The last decade, however, has seen the tide completely change. In 2007, they scored three podium finishes with Bruno Junqueira. In 2009, they won at Watkins Glen with the late Justin Wilson.

The combination won again at Texas Motor Speedway in 2012, and finished sixth in the 2013 Verizon IndyCar Series championship. That same year, Mike Conway took a shock win for them in Race 1 at the Chevrolet Dual in Detroit.

Carlos Huertas scored an upset win for them in Race 1 at the Houston double-header in 2014, and while 2015 and 2016 yielded no wins, Tristan Vautier and Conor Daly gave them several strong runs – Vautier’s best finish was fourth in Race 2 at Detroit, while Daly finished second in Race 1 at Detroit, finished fourth at Watkins Glen, and scored a trio of sixth-place finishes at the Indianapolis Motor Speedway Road Course, Race 2 at Detroit, and the Mid-Ohio Sports Car Course.

And 2017 was set to possibly be the best year the team has ever had. Sebastien Bourdais gave the team a popular win in the season-opening Firestone Grand Prix of St. Petersburg, and then rookie Ed Jones scored back-to-back top tens – 10th and sixth – at St. Pete and the Toyota Grand Prix of Long Beach to start his career.

But, things started unraveling at the Indianapolis 500. Bourdais appeared set to be in the Fast Nine Pole Shootout during his first qualifying run – both of his first two laps were above 231 mph –  before his horrifying crash in Turn 2.

While Jones qualified an impressive 11th and finished an even more impressive third, results for the rest of the season became hard to come by – Jones only scored two more Top 10s, with a best result of seventh at Road America.

But, retooled for 2018, the Coyne team is a legitimate threat at the 102nd Running of the Indianapolis 500.

Bourdais, whose No. 18 Honda features new sponsorship from SealMaster and now ownership partners in Jimmy Vasser and James “Sulli” Sullivan, has a win already, again at St. Pete, and sits third in the championship.

And Bourdais may also be Honda’s best hope, given that he was the fastest Honda in qualifying – he’ll start fifth behind Ed Carpenter, Simon Pagenaud, Will Power, and Josef Newgarden.

“I think it speaks volumes about their work, their passion and their dedication to this program, Dale (Coyne), Jimmy (Vasser) and Sulli (James Sullivan) and everybody from top to bottom. I can’t thank them enough for the opportunity, for the support,” Bourdais said of the team’s effort.

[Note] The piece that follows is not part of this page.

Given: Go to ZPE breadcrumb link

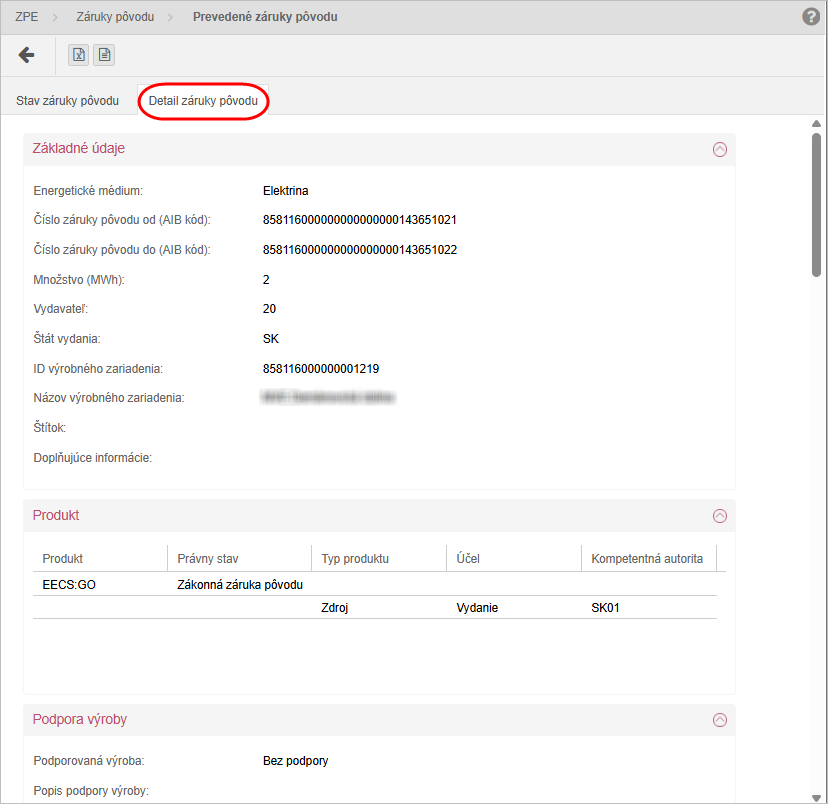Looking at the screenshot, I should [x=27, y=17].
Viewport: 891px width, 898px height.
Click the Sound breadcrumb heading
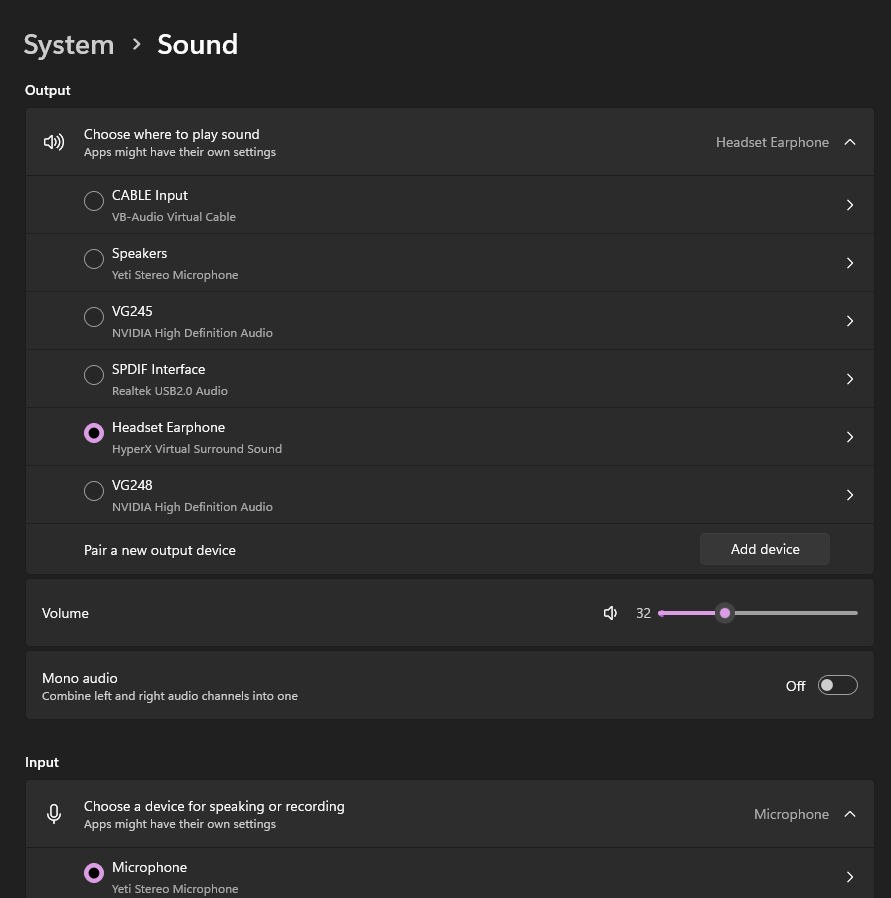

Rookie Zachary Claman De Melo has been progressing nicely, and his Month of May has been very solid – he finished 12th at the INDYCAR Grand Prix on the IMS Road Course and qualified a strong 13th for the “500.”

“It’s been surreal to be here as rookie. I’m a bit at a loss for words,” Claman De Melo revealed after qualifying. “The fans, driving around this place, being with the team, everything is amazing. I have a great engineer, a great group of experienced mechanics at Dale Coyne Racing.”

While Conor Daly and Pippa Mann struggled in one-off entries, with Mann getting bumped out of the field in Saturday qualifying, Daly’s entry essentially puts three Coyne cars in the race – Daly’s No. 17 United States Air Force Honda is a Dale Coyne car that has been leased to Thom Burns Racing.

Rest assured, the days of Coyne being an “also ran” are long gone, and a Coyne car ending up in Victory Lane at the biggest race of the year would complete the Chicago Cubs analogy – the Cubs won a World Series title in 2016, and an Indy 500 triumph would be the crowning achievement in Coyne’s career.